Glycan Synthesis with SpyCatcher-SpyTag immobilized Leloir- glycosyltransferases

Human milk oligosaccharides (HMOs) have been proven to play key roles in human development and health benefits. Further research requires high-purity HMOs in large quantities. While enzymatic glycan synthesis has been proven to be highly selective and efficient, it is often associated with costly enzyme production and loss of enzymes during synthesis. Immobilization of enzymes can counteract this disadvantage, making synthesis more cost-effective. In this study, we report a versatile immobilization technique for Leloir-glycosyltransferases (GTs) onto Maleimide-activated agarose by employing the SpyCatcher-SpyTag technology. The five GTs β1,4-galactosyltransferase 1 from human (β4GalT), Neisseria meningitidis β1,3- N -acetylglucosaminyltransferase (LgtA), Escherichia coli O55:H7 β1,3-galactosyltransferase (WbgO), Helicobacter pylori α1,2-fucosyltransferase (FutC), and the human α1,3- N -acetylgalactosaminyltransferase GTA/R176G were equipped with SpyCatcher (SpyC), while SpyTag (SpyT) was covalently coupled to the agarose.

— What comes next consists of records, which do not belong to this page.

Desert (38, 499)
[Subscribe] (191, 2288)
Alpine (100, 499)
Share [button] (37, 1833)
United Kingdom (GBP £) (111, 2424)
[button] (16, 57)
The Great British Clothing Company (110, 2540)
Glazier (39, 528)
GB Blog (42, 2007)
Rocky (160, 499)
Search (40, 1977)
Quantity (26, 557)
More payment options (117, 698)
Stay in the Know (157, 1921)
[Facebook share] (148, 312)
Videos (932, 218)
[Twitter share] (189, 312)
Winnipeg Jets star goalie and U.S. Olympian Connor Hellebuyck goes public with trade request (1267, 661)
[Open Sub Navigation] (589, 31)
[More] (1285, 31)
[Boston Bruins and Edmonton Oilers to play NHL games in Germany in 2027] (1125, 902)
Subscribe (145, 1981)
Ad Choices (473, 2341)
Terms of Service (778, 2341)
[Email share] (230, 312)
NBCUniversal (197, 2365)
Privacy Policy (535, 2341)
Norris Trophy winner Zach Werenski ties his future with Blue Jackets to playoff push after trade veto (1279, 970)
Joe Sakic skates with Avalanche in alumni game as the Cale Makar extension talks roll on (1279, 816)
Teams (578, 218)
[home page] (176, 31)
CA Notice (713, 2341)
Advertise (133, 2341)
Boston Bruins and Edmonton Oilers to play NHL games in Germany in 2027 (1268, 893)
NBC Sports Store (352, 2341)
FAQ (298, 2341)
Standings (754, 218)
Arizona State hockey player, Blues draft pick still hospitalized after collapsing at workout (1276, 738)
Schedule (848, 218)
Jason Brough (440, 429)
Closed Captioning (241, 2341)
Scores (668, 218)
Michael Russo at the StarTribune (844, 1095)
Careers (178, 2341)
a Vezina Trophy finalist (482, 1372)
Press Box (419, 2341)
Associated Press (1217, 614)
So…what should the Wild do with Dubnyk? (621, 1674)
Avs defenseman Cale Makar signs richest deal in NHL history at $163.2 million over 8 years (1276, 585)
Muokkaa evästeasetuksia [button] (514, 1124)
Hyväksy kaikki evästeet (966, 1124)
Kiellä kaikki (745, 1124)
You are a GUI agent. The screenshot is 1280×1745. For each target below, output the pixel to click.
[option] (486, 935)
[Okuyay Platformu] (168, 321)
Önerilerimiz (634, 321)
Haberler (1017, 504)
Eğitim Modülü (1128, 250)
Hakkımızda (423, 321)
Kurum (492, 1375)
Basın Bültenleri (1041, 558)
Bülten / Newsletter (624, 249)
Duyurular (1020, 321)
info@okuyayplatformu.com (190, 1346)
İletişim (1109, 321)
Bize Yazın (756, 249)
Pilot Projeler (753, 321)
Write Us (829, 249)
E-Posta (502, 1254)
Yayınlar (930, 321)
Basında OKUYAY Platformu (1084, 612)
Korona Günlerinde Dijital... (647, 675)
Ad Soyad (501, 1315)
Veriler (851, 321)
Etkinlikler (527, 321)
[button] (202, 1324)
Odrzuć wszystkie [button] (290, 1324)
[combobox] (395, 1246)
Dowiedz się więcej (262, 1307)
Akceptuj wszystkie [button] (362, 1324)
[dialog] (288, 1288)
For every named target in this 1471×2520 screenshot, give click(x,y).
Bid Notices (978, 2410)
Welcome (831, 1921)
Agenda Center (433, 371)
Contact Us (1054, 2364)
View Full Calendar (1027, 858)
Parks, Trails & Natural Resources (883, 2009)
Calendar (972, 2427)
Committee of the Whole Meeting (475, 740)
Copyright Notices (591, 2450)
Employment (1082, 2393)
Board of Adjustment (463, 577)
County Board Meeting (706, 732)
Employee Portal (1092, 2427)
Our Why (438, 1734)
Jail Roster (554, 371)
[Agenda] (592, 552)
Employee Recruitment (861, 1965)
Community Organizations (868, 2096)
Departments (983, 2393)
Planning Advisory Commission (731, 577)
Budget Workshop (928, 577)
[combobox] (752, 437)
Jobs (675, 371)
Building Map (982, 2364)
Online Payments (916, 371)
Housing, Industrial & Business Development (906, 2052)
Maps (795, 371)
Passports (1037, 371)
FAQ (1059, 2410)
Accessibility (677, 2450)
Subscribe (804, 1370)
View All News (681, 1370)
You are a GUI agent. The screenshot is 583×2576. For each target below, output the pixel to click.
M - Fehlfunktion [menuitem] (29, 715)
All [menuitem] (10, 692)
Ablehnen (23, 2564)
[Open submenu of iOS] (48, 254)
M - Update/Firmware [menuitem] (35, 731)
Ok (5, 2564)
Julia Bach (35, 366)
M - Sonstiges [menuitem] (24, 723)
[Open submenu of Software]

SpyC-GTs were extensively characterized regarding their preferred buffer system and pH optimum, divalent cation, and substrate kinetics. We successfully immobilized these five SpyC-GTs onto SpyT-agarose, reaching yields between 67 and 100% while retaining their enzymatic activity. Long-term stability over one month was enhanced, and reusability for 6 reactions on three consecutive days was shown. One-pot syntheses employing immobilized SpyC-LgtA, SpyC-WbgO, and SpyC-β4GalT resulted in the primary formation of the tetrasaccharides Lacto- N -tetraose (LNT) and Lacto- N -neotetraose (LNnT). In sequential syntheses, we were able to produce the HMOs Lacto- N -triose II (LNT II), LNT, LNnT, Lacto- N -fucopentaose type I (LNFP I), Lacto- N -neofucopentaose type I (LNnFP I), and the blood group A antigen hexaoses type I and II (BGA I and II).